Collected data
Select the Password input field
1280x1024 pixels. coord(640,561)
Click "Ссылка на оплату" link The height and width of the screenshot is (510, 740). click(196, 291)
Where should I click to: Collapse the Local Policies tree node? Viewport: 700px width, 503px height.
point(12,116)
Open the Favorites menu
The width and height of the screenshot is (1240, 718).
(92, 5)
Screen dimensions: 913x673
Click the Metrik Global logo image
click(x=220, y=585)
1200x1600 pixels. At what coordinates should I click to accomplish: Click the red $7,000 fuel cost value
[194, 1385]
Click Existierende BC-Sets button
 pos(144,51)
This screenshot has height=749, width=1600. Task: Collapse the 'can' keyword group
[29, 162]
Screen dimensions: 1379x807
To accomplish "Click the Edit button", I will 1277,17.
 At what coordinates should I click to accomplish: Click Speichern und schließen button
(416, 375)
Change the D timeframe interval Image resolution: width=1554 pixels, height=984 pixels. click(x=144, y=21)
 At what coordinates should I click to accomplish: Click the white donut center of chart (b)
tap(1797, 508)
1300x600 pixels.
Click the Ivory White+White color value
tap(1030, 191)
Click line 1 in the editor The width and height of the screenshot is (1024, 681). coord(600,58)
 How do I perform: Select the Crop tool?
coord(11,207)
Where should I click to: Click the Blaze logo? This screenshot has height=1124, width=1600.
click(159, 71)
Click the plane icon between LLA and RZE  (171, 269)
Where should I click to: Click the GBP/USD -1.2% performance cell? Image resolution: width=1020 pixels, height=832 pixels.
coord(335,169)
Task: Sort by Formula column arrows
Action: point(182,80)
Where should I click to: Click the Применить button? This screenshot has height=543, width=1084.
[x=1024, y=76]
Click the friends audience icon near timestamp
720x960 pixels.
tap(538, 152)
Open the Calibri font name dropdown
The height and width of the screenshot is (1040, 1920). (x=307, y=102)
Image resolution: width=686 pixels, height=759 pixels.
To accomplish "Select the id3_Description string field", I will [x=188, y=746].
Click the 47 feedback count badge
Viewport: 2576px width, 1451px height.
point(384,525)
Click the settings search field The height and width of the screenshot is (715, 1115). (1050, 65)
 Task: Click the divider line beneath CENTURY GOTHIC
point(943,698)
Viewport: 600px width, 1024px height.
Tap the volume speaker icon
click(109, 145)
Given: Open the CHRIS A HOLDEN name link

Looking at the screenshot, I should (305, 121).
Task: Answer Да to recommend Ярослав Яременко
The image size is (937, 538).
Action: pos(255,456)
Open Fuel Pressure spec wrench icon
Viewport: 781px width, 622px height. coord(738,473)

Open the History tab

▶ [DIRECTIONS FOR THIS TASK] Write out only those lines of the entries that lie between the line containing "The image size is (937, 538)." and the last line, inclusive, reproducing them exactly.

▶ [TASK SOLUTION]
The image size is (937, 538).
Action: pos(255,456)
Open Fuel Pressure spec wrench icon
Viewport: 781px width, 622px height. coord(738,473)

Open the History tab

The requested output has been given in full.